■ Using the information:
1 - In the Wikipedia talk thread, what does Викидим compare a Wikidata item to?
2 - Extend the Wikipedia talk thread, picking up after its final comment.

I take it you are aware that since WikiData isn't WP:RS, you can only use it indirectly, where it actually cites a valid source? Anyway, your 'Major manual editing and checking will be required' comment points to what is likely to be a major issue with AI-assisted infobox generation, given how Wikipedia currently operates in practice - far too many people will simply assume that the AI has got it right, and not check it. AndyTheGrump (talk) 11:27, 3 December 2025 (UTC)

To me Wikidata item is like an article in foreign language - a source for translation that should be checked. AI helps to navigate through quite complex set of infobox templates, each with its own parameter quirks. AI does not do a good job populating these fields, but it is an OK way to get to the starting point. Викидим (talk) 17:19, 3 December 2025 (UTC)

Example of using AI to fix the text involving adding infobox: before / after / changes / history. Manual checking and reworks were necessary - but I would have never attempted this repair without an AI assistance (it would be too much hassle). Викидим (talk) 21:31, 4 December 2025 (UTC)

Discussion at Wikipedia:Village pump (idea lab) § Scope of AI tool use

You are invited to join the discussion at Wikipedia:Village pump (idea lab) § Scope of AI tool use, which is within the scope of this WikiProject. Cf. the previous discussion about whether generating an infobox from an article text would be acceptable. Chaotic Enby (talk · contribs) 20:37, 5 December 2025 (UTC)

Invite template

@Chaotic Enby It would be useful to have an invite template that can be posted on user talkpages to invite people. Polygnotus (talk) 08:47, 5 January 2026 (UTC)

Good idea, I'll work on it! Chaotic Enby (talk · contribs) 09:06, 5 January 2026 (UTC)

@Chaotic Enby It may be a good idea to add User:Overandoutnerd/Scripts/articleSummary and invite Overandoutnerd using the template. Polygnotus (talk) 19:13, 4 February 2026 (UTC)

Sent them the invite, great catch! Chaotic Enby (talk · contribs) 20:26, 4 February 2026 (UTC)

■ Information shown:
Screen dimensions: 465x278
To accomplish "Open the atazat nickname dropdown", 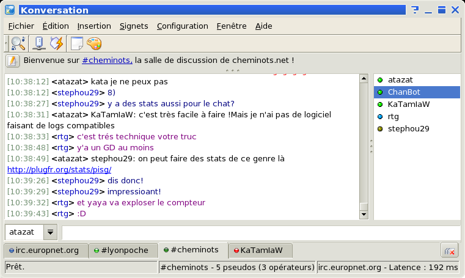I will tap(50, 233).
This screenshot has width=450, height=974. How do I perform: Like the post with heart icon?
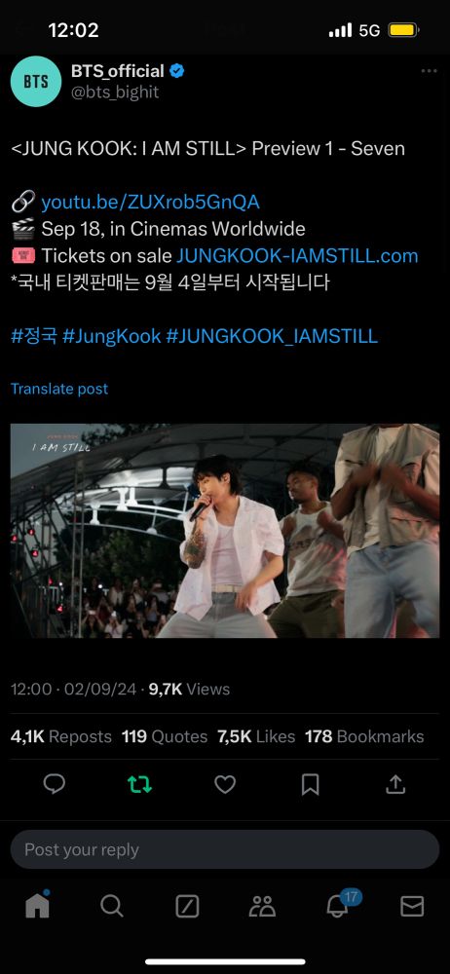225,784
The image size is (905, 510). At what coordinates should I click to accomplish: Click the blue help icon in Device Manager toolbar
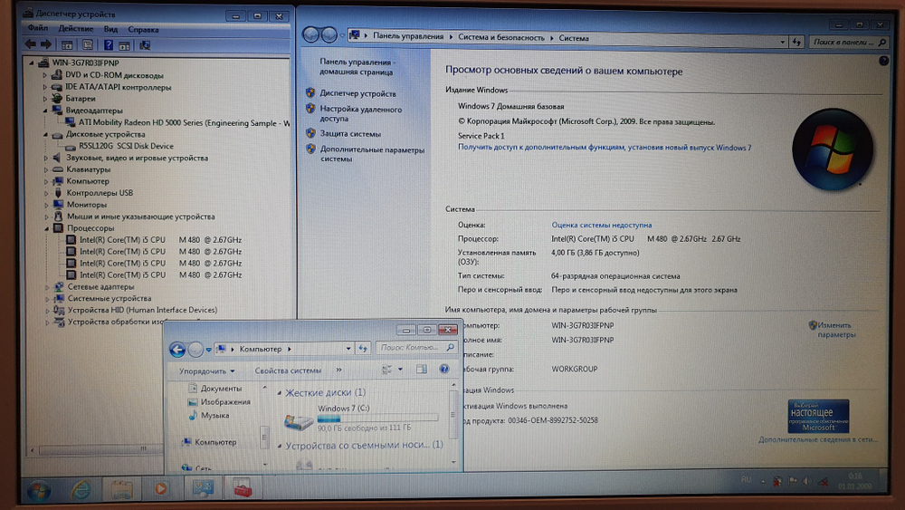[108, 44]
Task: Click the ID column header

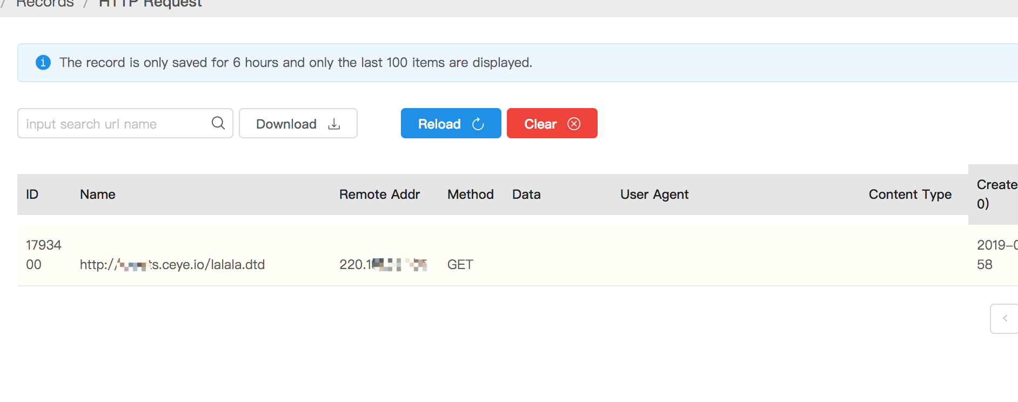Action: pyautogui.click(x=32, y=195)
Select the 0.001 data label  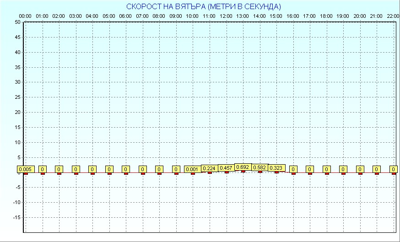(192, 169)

■ Responses by task:
1 - An article in a foreign language: a source for translation that should be checked.

2 -
Maybe we should just make some insource: links with intitle:.js that search the user namespace for relevant key words like Gemini and Claude et cetera https://en.wikipedia.org/w/index.php?search=insource%3A%22Gemini%22+intitle%3A%22.js%22&title=Special%3ASearch&profile=advanced&fulltext=1&ns2=1 Polygnotus (talk) 20:41, 4 February 2026 (UTC)

Great idea! Chaotic Enby (talk · contribs) 20:55, 4 February 2026 (UTC)

[Research] Preliminary analysis of AI-assisted translation workflows

Note: To keep the conversation organized, I have primarily posted this at the Village Pump. I encourage any questions or discussions to take place directly there.

I’m sharing the results of a recent study conducted by the Open Knowledge Association (OKA), supported by Wikimedia CH, on using Large Language Models (LLMs) for article translation. We analyzed 119 articles across 10 language pairs to see how AI output holds up against Mainspace standards.

Selected findings:

LLMs were found to be significantly better than traditional tools at retaining Wikicode and templates, simplifying the "wikification" process.
26% of human edits fixed issues already present in the source article (e.g., dead links), showing that the process improves the original content too.
Human editors modified about 27% of the AI-generated text to reach publication quality.
We found a ~5.6% critical error rate (distortions or omissions). This confirms that "blind" AI publication is not suitable; human oversight is essential.
Claude and ChatGPT led in prose quality, while Gemini showed a risk of omitting text. Grok was the most responsive to structural formatting commands.

Acknowleging limitations: We consider these findings a "first look" rather than a definitive conclusion. The study has several limitations, including:

Subjectivity: Error categorization is inherently dependent on individual editor judgment.
Non-blind testing: Editors knew which models they were using, which likely influenced their prompting strategies.
Sample size: While we processed over 400,000 words, the data for specific model comparisons across all 10 language pairs is insufficient.

Our goal is to provide some data for the community as we collectively figure out the best way to handle these tools. The full report, including the error taxonomy and raw data logs, is available on Meta. 7804j (talk) 21:00, 20 January 2026 (UTC)

LLMs benchmarking

I've done some benchmarking which may be of interest to the builders of AI tools here. I wanted to know how well various LLMs can handle source verification: checking whether a given source supports the claim it's attached to (User:Alaexis/AI_Source_Verification). I tested a few open-source models hosted by PublicAI and Claude Sonnet 4.5 as a SOTA model.

No surprises - Claude was the best but the difference in performance was not huge. I had 16 "not supported/partially supported" cases in my dataset and different models found between 7 and 12 of them (still too few for statistically significant comparisons of specificity) maintaining decent false positive rates (<15% for Claude, <20% for the next best model). The full results can be found here.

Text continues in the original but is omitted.